А потом заводила свою речь миссис Фордж, и вся усталость куда-то девалась. Они очень оживлялись, и было много смеха. Мне стало неуютно. Потом я заупрямился. В конце концов, я же снимаю комнату.
Поэтому, когда ко мне постучалась Ева, я только буркнул: «Войдите», примерно как горничной. Она открыла дверь и нерешительно остановилась на пороге. Может быть, Мелисса поспорила с ней, что она не осмелится.
— Мистер Саутгейт, если не ошибаюсь? — произнесла она с сомнением, словно я мог оказаться чем угодно, вплоть до облака или комода.
— Доктор Ливингстон, насколько я понимаю? — ответил я. На стене висела старая картина: посреди джунглей из папье-маше чинно встречаются двое британцев. Но надо отдать ей должное: она поняла, что я дерзить не собирался.
— Мы, наверно, подняли страшный шум, — сказала она. — Но это больше Мелисса. Ее не сумели как следует воспитать. Вы не составите нам компанию внизу, мистер Саутгейт? Мы не ведем себя как ненормальные. Мы просто шумим так.
Она была темноволосая, только, знаете, с белой кожей. Есть такой цветок фризия — когда лепестки у нее совсем белые, они как раз цвета ее кожи. У него сильный аромат — сильный и в то же время призрачный. Он пахнет, как весна, населенная призраками, в предвечерние часы. И есть такое слово очарование. Оно тут было.

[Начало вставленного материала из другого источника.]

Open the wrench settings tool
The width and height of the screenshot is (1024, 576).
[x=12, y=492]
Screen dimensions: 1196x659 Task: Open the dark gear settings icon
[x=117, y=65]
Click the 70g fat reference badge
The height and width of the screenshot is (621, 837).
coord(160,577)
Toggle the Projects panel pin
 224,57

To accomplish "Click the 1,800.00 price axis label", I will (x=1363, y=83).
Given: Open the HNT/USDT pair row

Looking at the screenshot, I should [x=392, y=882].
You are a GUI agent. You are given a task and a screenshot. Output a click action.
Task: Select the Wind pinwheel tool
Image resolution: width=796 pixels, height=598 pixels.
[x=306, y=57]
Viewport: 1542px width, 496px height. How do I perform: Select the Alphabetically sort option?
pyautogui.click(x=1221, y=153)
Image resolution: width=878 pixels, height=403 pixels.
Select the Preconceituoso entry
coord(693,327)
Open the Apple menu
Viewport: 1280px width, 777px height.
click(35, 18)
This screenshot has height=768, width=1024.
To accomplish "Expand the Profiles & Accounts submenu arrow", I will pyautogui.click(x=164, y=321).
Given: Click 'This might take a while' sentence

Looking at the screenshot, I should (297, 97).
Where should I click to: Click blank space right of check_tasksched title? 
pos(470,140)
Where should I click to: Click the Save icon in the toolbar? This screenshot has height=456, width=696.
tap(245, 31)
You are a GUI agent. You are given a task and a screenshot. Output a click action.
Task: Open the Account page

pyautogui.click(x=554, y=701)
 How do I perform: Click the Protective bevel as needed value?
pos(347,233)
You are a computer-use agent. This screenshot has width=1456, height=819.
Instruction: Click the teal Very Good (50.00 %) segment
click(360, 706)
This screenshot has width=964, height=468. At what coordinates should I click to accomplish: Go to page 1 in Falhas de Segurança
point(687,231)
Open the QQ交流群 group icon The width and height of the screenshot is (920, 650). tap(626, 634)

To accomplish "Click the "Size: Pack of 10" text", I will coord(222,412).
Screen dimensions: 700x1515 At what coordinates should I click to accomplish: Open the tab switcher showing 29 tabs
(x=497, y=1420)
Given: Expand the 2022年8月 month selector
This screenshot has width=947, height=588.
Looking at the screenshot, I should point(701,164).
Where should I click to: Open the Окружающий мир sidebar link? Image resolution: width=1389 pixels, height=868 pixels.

У нее были мелкие белые зубы и розовые губы. И одна большая веснушка в ямке под горлом — не знаю, как ей удалось обзавестись всего одной. Луиза была красавица, а Мелисса художница. Так они распределились. Я не мог бы влюбиться в Луизу или в Мелиссу. Однако мне нравилось видеть их вместе трех сестер, — мне хотелось бы жить в большом прохладном доме у реки и всю жизнь употребить на то, чтобы видеть их вместе. Какие дурацкие мысли бывают в молодости. Я двоюродный брат с Севера, управляющий имением. С этим я отправлялся ко сну каждую ночь, месяц за месяцем.
Миссис Фордж там не было, Сирины тоже. Имение было обширное, тянулось на мили и мили. Земля большей частью неважная, негры совсем обленились, но я заставлял их работать. Я вставал спозаранку, в тумане, и проводил целый день в седле, надзирал и планировал. Но всегда возвращался на усталой лошади по цветочной аллее, а они ждали меня на веранде, трое в белых платьях, вместе, как букет.
Встречали меня ласково, потому что устал, и я поднимался в комнату, выходившую на реку, чтобы переменить распаренную одежду и умыться. Потом Ева присылала мне бокал прохладительного с листиком мяты, и я его не спеша выпивал. После ужина, если я не занимался счетами, они пели или мы все играли в какую-то глупую игру с костяными фишками. Думаю, что большую часть этого я заимствовал из книг, но все представлялось мне очень жизненным. Вот в чем беда с книгами — ты из них заимствуешь.
Мы часто доживали до старости, но она нас почти не меняла. Время от времени остальные сестры выходили замуж, а иногда я женился на Еве. Но у нас никогда не было детей, и никто из нас не уезжал оттуда. Я по-прежнему работал как вол, они это ценили, а я был доволен. Сперва у нас было порядочно соседей, но они мне надоели. Тогда я превратил плантацию в остров на реке, куда можно добраться только на лодке, — стало удобнее.
Понимаете, это была не мечта, не что-то такое сахарное. Я это просто выдумал. К концу года я лежал без сна часами, все выдумывал — и почему-то это совсем не надоедало. Еве я, в общем, ничего не рассказывал, даже когда мы обручились. Может быть, от этого что-то изменилось бы, но едва ли.
Она была не из тех, кому рассказываешь свои мечты. Она в мечте пребывала. Не в том смысле, что она была возвышенная, роковая или бесплотная. Я обнимал ее, она была теплая и живая, от нее можно было иметь детей — так уж устроена жизнь. Но дело не в этом, совсем не в этом дело.